If nonunion after HTO occurred, treatment of the nonunion is necessary while performing conversion TKA. Complete removal of the fibrous tissue, autogenous bone graft using the resected bone, and long-stem tibial prosthesis should be considered for bone union and stable component fixation.
Semi-constrained type prosthesis can be considered in excessive varus or valgus deformity, unable to obtain accurate ligament balancing for soft tissue imbalance after intra-articular correction of extra-articular deformity.
A total of 32 conversion TKAs (29 patients) with an average follow-up period of 6.2 years were retrospectively reviewed in our hospital (Bae DK, Unpublished Data). The clinical results were evaluated using the Knee Society knee and function score, the Western Ontario and McMaster Universities (WOMAC) score, Kujala scores, and ROM. The radiographic results were evaluated using the femorotibial angle, the method employed by the American Knee Society, Insall-Salvati ratio, the joint line height (JLH), and the amount of tibial bone resection. The mean knee score was improved from 49.1 to 90.6, and the mean function score was improved from 51.2 to 88.8. The WOMAC averaged 57.5 preoperatively and 9.3 at the last follow-up. The mean Kujala score was improved from 52.7 to 83.8. The mean preoperative and postoperative ROM were 118.9° and 129.1°, respectively. The preoperative femorotibial angle averaged varus 4.1° preoperatively and valgus 6.0° postoperatively. The position of the components in every knee was within the permissible range. The mean Insall-Salvati ratio was 1.07 preoperatively and 1.13 postoperatively. The average JLH was 13.2 mm preoperatively and 14.9 mm at the final follow-up. The average amount of tibial bone resection was determined to be 3.2 mm. The median thickness of polyethylene insert was 10 mm (Fig. 4).
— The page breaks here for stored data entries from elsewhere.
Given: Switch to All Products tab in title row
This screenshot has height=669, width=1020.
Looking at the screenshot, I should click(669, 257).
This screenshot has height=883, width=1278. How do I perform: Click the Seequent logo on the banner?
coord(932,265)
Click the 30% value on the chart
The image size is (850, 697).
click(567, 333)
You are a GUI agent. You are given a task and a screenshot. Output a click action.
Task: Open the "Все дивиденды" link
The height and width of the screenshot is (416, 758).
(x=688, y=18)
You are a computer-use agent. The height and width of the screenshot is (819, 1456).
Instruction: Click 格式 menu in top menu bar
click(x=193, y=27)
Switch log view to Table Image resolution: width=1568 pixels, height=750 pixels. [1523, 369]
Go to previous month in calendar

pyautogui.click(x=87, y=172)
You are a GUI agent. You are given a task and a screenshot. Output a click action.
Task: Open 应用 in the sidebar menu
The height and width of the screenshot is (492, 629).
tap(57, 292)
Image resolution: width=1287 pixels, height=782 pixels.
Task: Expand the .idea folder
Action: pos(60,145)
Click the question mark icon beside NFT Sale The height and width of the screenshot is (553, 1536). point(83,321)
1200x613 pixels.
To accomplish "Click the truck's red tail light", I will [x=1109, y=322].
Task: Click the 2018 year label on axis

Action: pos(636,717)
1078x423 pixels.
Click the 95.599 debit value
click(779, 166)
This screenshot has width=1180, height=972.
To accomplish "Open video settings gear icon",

The previous closed wedge HTO itself had no detrimental effect on the mid-term outcome of the subsequent TKA. Meticulous surgical technique with careful consideration of deformity correction, balancing, and restoration of the JLH and patellar height can bring satisfactory results in conversion TKA after closed wedge HTO.
In conclusion, several knees after HTO may require a conversion TKA because of failure such as the progression of degenerative osteoarthritis and the loss of the correction angle. It is generally accepted that TKA after closed wedge HTO is technically more difficult. Surgeons need to consider the various factors affecting the technical difficulty during conversion TKA, including surgical approach, anatomical deformities, ligament imbalance, and selection of prosthesis types. The correction of deformity, lower amount of tibial bone resection, sufficient polyethylene insert thickness, restoration of the joint line height, and adequate ligament balancing can be helpful in overcoming the technical challenges encountered in TKA following HTO.